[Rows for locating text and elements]

....

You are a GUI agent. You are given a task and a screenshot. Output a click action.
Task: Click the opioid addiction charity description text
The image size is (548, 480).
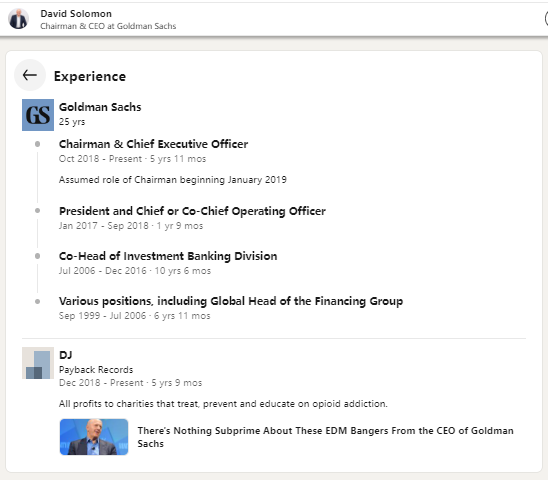click(x=223, y=404)
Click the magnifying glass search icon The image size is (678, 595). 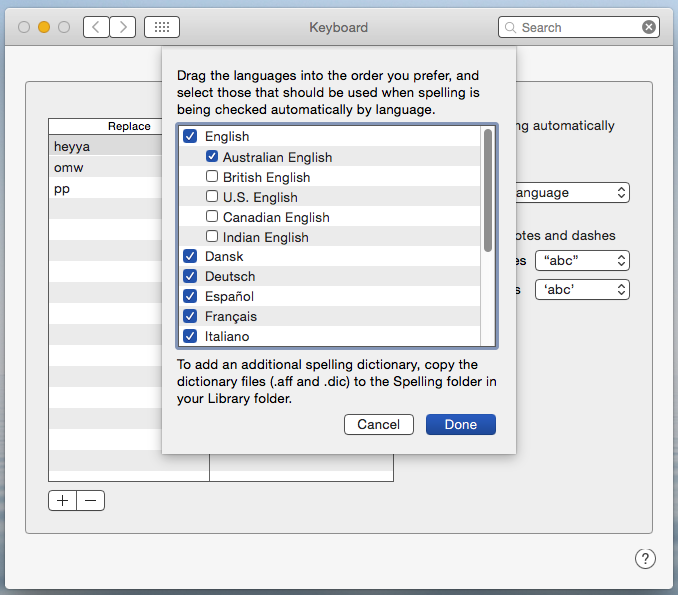click(x=511, y=28)
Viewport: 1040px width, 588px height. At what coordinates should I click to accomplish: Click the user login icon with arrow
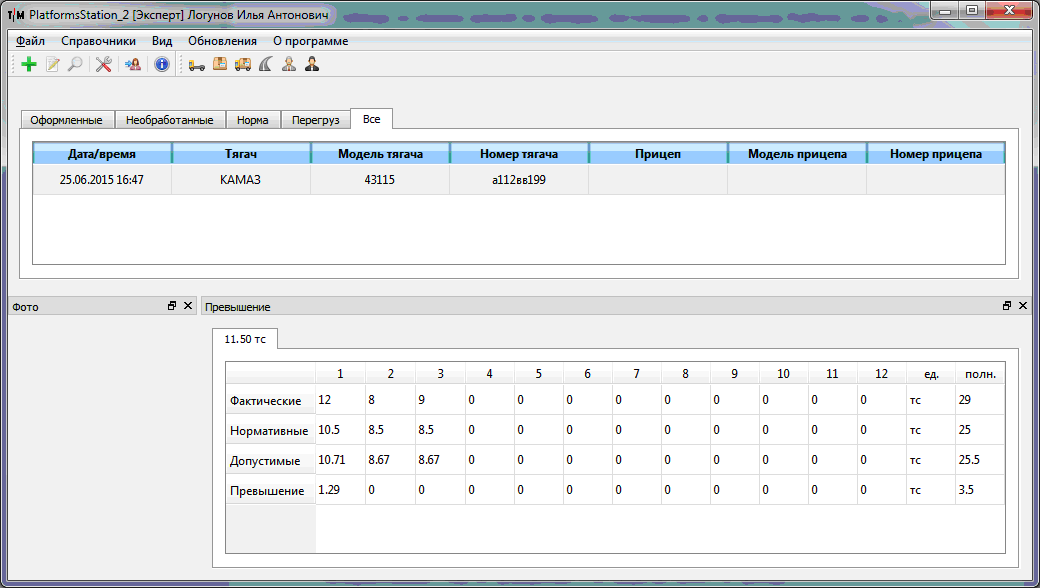pos(132,65)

....

## EXERCISE DIRECTIONS
Revise everything from the line containing "Viewport: 1040px width, 588px" down to the end of the rows, replacing "user login" with "account sign-in" and changing nothing else. Omit the pictures from your answer.

## FINAL RESULT
Viewport: 1040px width, 588px height. At what coordinates should I click to accomplish: Click the account sign-in icon with arrow
pos(132,65)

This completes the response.